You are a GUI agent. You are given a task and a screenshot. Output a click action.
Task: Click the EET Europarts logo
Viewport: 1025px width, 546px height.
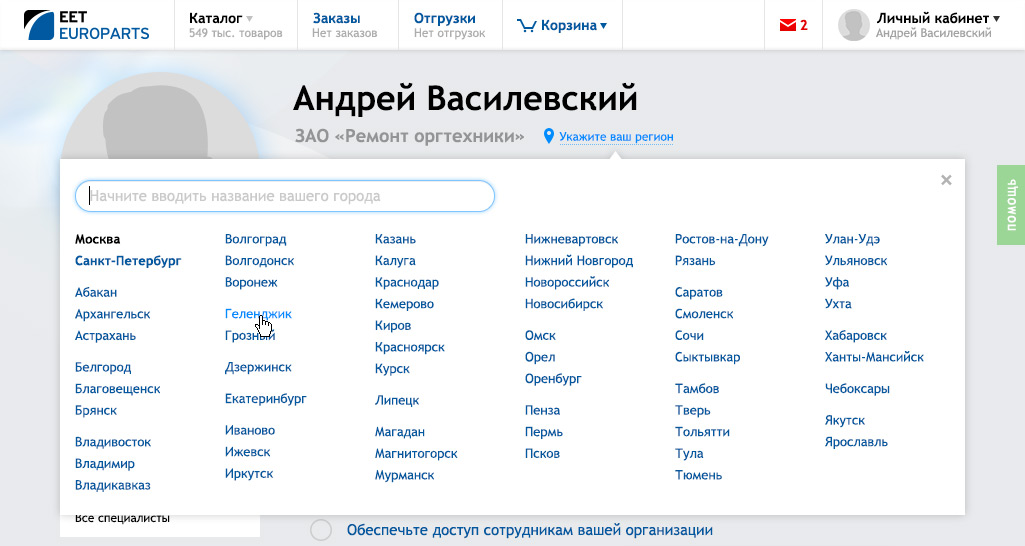pos(87,25)
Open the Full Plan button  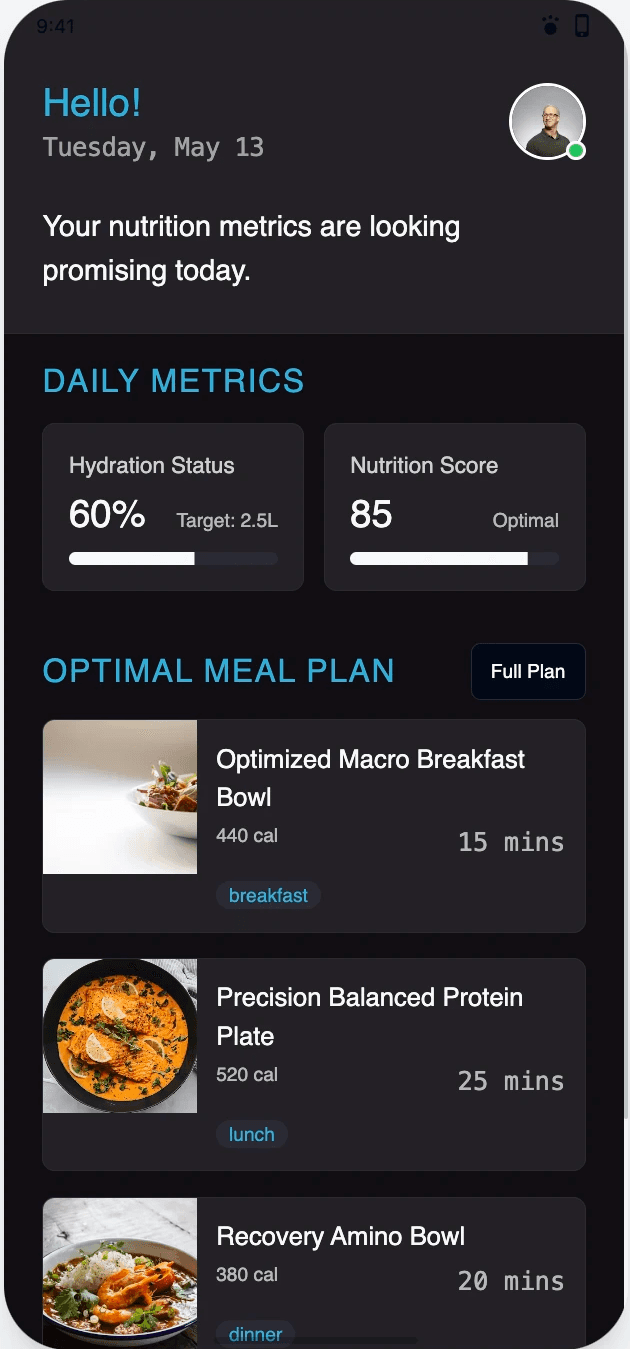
------------------------------------------------------------------------
EXERCISE: From the first line above to the last, reproduce the records exactly but without the pictures.

SOLUTION FOR THIS PROBLEM:
You are a GUI agent. You are given a task and a screenshot. Output a click action.
Task: Click the EET Europarts logo
Viewport: 1025px width, 546px height.
pos(87,25)
Open the Full Plan button  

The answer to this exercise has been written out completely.